Он уцепился уже за тот сук, на котором лежал голубь, вдруг кошка подпрыгнула и, метясь в его голову, упала наземь.
Чукан бросился на нее и с визгом отскочил обратно.
– Брысь, проклятая, брысь! – кинул в нее камень Филипп и притопнул ногами.
Кошка, свернув крючком хвост, прыгнула в чащу и затерялась в траве.
– Вот проклятая-то, – приговаривал, слезая, Ваньчок, – прямо в голову норовила.
Лимпиада взяла голубя и, положив на ладони, стала дуть в его окровавленный клюв.
Голубь лежал, подломив шейку, и был мертв.
– Заела, проклятая, заела, – проговорила она жалобно. – Не ходи она лучше теперь домой и не показывайся на мои глаза.
– Да, кошки бывают злые, – сказал Филипп. – Мне рассказывал Иенка, как один раз он ехал на мельницу. «Еду, говорит, гляжу, кошка с котом на дороге. Я кнутом и хлыстнул кота. Повернулся мой кот, бежит за мной – не отстает. Приехал на мельницу – и он тут. Пошел к сторожу – и он за мной. Лег на печь и лежит, а глаза так и пышут. Спугался я, подсасывает сердце, подсасывает. Я и откройся сторожу – так, мол, и так. “Берегись, грить, человече; постелю я тебе на лавке постель, а как стану тушить огонь, так ты тут же падай под лавку”. Когда стали ложиться – то я прыг да под лавку скорей. Вдруг с печи кот как взовьется и прямо в подушку, так когти-то и заскрипели. “Вылезай, – кличет сторож. – Наволоку за это с тебя да косушку”. Глянул я, а кот с прищемленным языком распустил хвост и лежит околетый».

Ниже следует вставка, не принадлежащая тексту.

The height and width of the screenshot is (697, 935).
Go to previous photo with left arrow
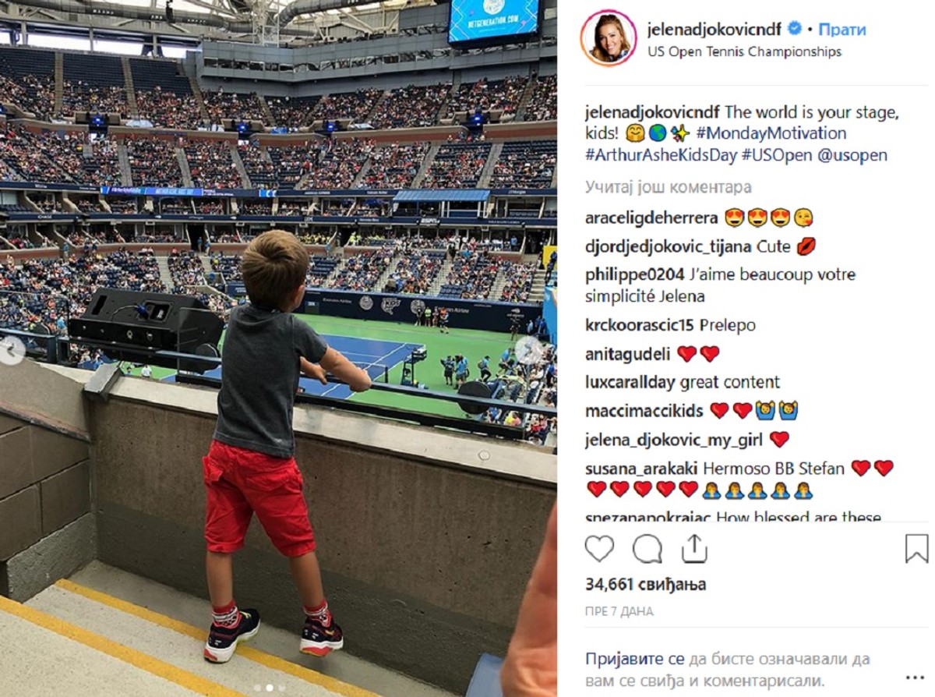12,349
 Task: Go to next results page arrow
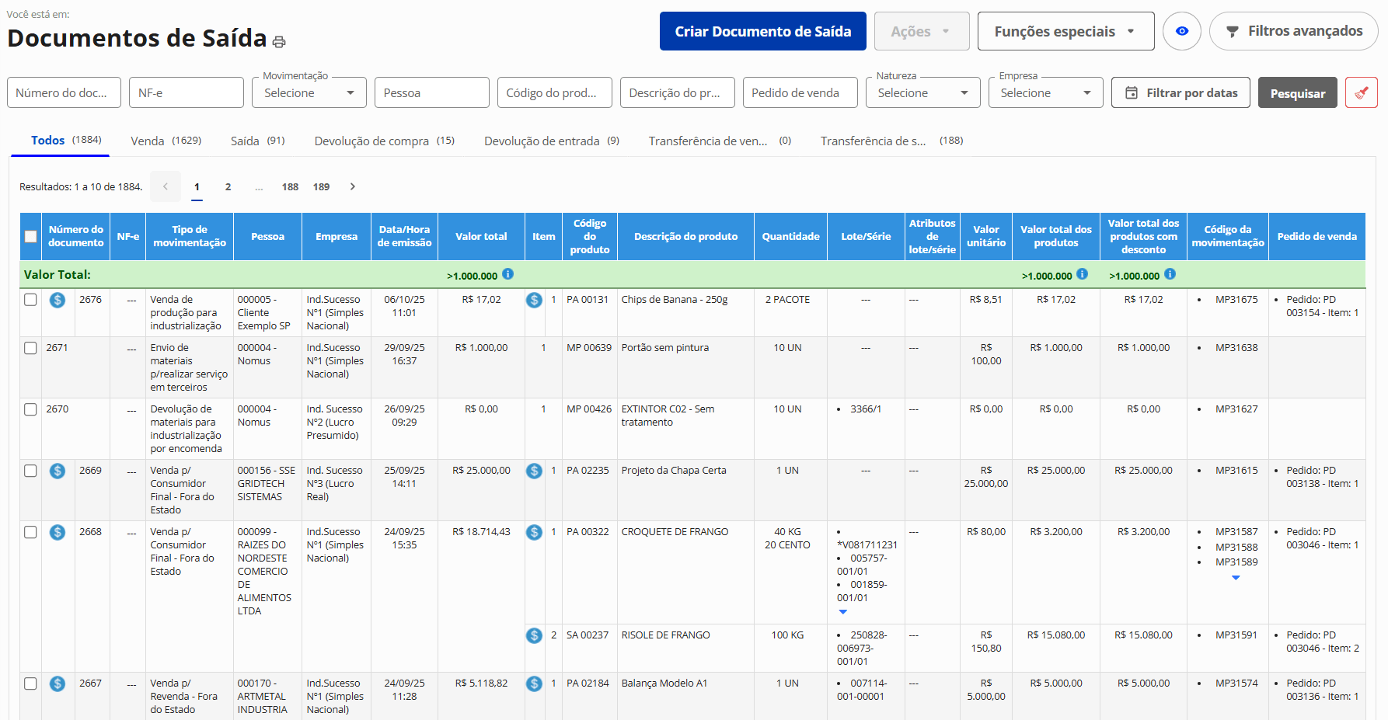(353, 186)
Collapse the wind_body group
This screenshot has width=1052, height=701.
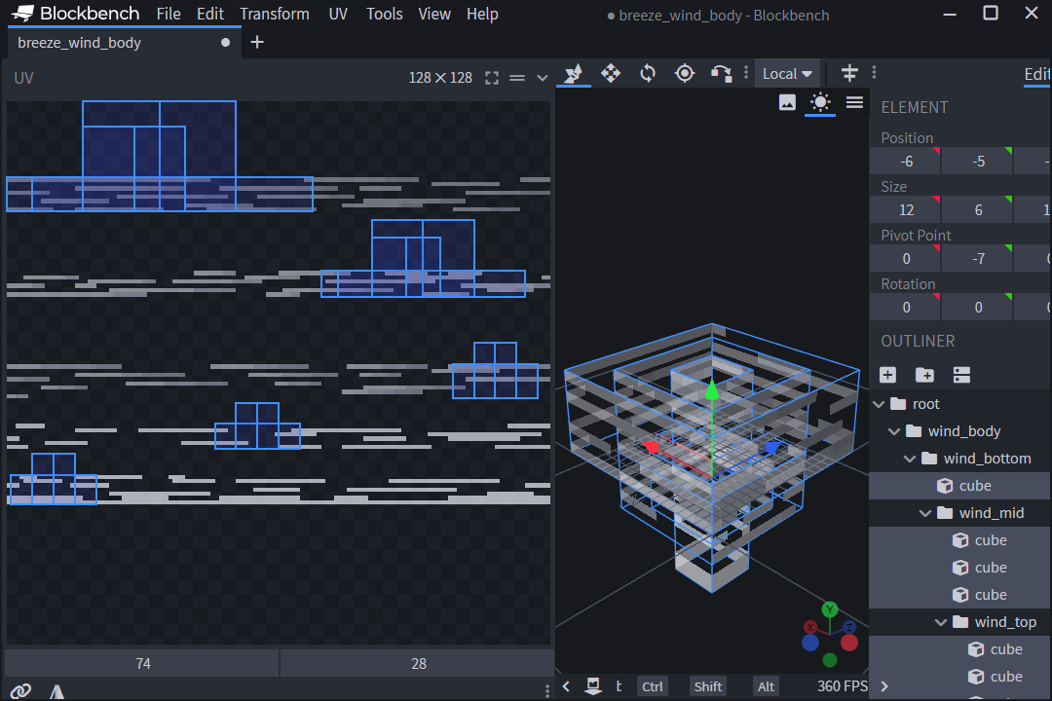click(894, 431)
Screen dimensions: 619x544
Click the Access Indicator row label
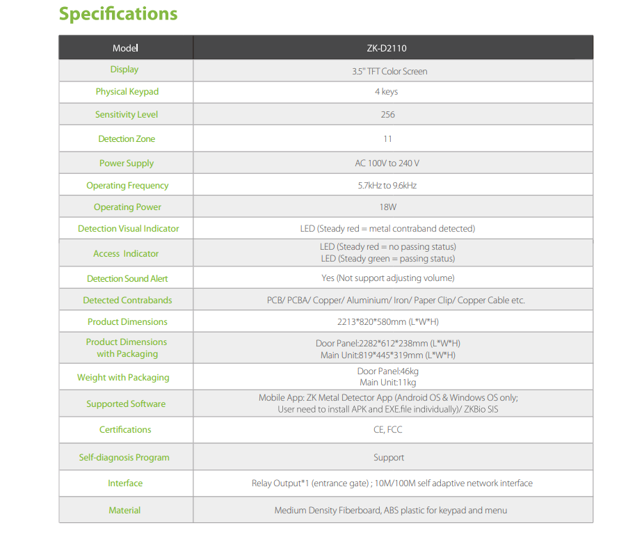click(x=126, y=254)
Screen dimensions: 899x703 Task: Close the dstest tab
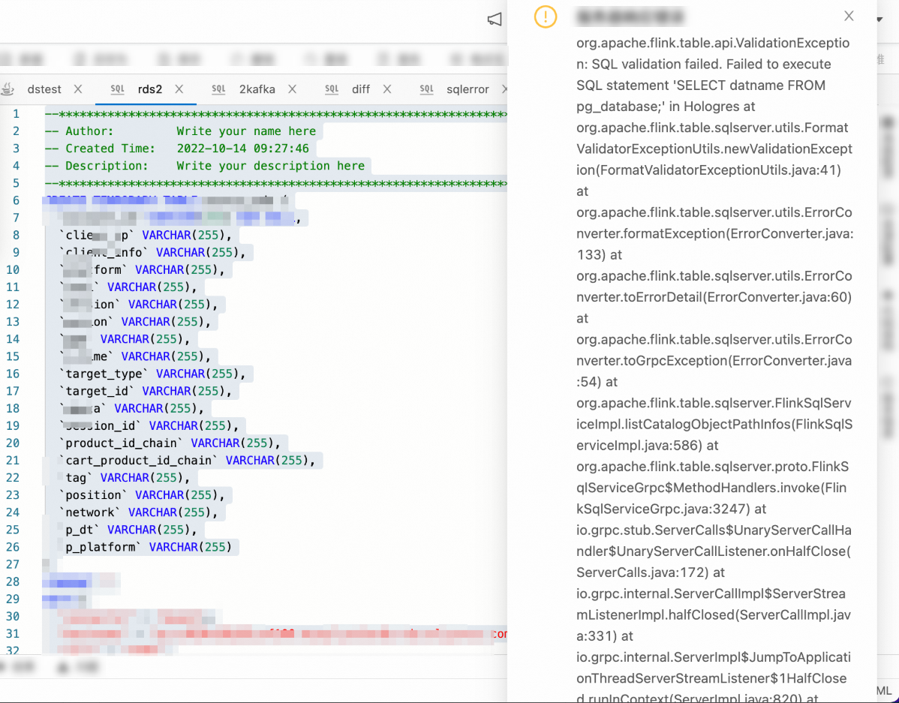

Вечером Лимпиада накинула коротайку и вышла на дорогу.
– Куда? – крикнул Филипп.
– До яру, – тихо ответила она и побежала в кусты.
Она шла к той липе, где обещала встретиться с Каревым; щеки ее горели, и вся она горела как в лихорадке, сарафан цеплялся за кусты, и брошками садились на концы подола репьи.
«Что я скажу? – думала она. – Что скажу? Сама же я сказала ему, куды хошь веди».
Каратайка расстегивалась и цеплялась за сучья. Коса трепалась, но она ничего не слышала, а все шла и шла.
– Пришла? – с затаенным дыханием спросил он.
– Пришла, – тихо ответила она и бросилась к нему на грудь.
Он гладил ее волосы и засматривал в голубые глаза.
– Ну, говори, моя зозуленька, – прислонился губами к ее лбу. – Я тебя буду слушать, как ласточку.
– Ох, Костя, – запрокинула она голову, – люблю, люблю я тебя, но не могу уйти с тобой. Будь что будет, я дождусь самого страшного, но не пойду.
– Что ж, – грустно поник Карев, – и я с тобой буду ждать.
Она обвилась вокруг его колен и, опустившись на траву, зарыдала.
Часть третья
Глава первая
Тяжба с помещиком затянулась, и на суде крестьянам отказали.
– Подкупил, – говорили они, сидя по завалинкам, – как есть подкупил. Мыслимо ли – за правду в глаза наплевали! Как Бог свят, подкупил.
Ходили, оторвав от помела палку, огулом мерить. Шумели, спорили и глубокую-глубокую затаили обиду.